A Short History of Nicaragua

Settled as a colony of Spain in the 1520s, Nicaragua gained its independence in 1821 and became an independent republic in 1838.

Over the last 75 years, however, the people of Nicaragua have been plagued with oppression, revolution, civil war, economic devastation and natural disasters.

In 1937 General Somoza, head of the National Guard, became president by holding fraudulent elections. Somoza ruled Nicaragua as a dictator for the next 20 years, amassing wealth and lands. Although General Somoza was assassinated in 1956, the Somoza dynasty continued through the succession of his sons until 1979.

Widespread opposition to the regime had been present for a long time but it was the devastating earthquake of 1972, and more specifically the way that international aid poured into the pockets of the Somozas while thousands of people suffered and died, that caused opposition to spread among all classes of Nicaraguans.

One group formed to counter the regime was the FSLN (Frente Sandinista de LiberaceĆ³n Nacional), better known as the Sandinistas. The revolt spread and former moderates joined with the Sandinistas to overthrow the Somoza regime. The Sandinistas marched victoriously into Managua on 19 July 1979. They inherited a poverty-stricken country with high rates of homelessness, illiteracy and insufficient health care.

Prior to 1979, about 4% of the landowners controlled about 52% of the arable land. The Sandinistas quickly set to work on the equalization of wealth by targeting lands for expropriation.

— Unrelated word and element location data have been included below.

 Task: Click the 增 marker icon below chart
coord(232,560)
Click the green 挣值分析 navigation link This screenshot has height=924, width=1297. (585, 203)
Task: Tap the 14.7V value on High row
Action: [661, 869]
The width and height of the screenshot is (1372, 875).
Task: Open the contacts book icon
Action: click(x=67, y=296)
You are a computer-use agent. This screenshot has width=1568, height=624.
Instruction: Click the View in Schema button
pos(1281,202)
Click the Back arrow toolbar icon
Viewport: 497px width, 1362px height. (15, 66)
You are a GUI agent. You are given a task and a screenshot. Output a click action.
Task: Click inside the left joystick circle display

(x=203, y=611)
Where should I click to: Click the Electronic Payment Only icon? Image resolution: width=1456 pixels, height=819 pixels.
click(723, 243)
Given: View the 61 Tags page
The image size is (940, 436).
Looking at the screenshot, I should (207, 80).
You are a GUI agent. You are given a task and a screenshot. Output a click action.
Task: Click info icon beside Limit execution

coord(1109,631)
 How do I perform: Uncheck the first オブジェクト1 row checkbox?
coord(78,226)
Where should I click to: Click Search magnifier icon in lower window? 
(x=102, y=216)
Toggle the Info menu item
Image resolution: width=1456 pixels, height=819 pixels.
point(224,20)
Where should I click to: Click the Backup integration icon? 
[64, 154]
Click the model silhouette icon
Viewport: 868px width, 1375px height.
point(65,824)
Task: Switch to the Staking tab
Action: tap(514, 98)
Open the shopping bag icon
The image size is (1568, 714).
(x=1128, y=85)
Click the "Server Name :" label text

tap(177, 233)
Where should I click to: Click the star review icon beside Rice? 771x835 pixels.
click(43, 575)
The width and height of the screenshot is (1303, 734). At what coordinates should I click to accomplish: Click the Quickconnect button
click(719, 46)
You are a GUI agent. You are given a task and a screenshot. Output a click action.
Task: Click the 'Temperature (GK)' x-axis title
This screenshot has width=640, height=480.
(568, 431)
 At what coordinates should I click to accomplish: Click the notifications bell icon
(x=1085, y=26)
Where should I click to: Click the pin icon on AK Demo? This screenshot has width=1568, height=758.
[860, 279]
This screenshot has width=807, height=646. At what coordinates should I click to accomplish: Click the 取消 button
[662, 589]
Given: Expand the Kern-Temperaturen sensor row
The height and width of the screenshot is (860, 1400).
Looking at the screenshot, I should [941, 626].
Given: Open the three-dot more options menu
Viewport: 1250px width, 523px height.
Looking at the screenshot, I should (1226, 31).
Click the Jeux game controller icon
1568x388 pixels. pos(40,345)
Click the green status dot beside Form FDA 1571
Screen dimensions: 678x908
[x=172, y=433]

The Contras were a counter-revolutionary group made up of rightists left over from the Somoza regime. With the discrete help of the US, this counter-revolutionary group, began a guerilla war on the Sandinistas. Through the highly controversial Iran-Contra Affair, the US provided the Contras with financial aid stemming from profits from an illegal arms trade with Iran. The result was a long and bitter civil war that lasted 10 years.

In 1990, Daniel Ortega, then president of Nicaragua, decided to hold free elections within Nicaragua; the civil war was over at last.

Since the 1990s, the country has slowly been working towards rebuilding its economy, but was hard hit by Hurricane Mitch in 1998 and more recently by Herricane Felix in 2007.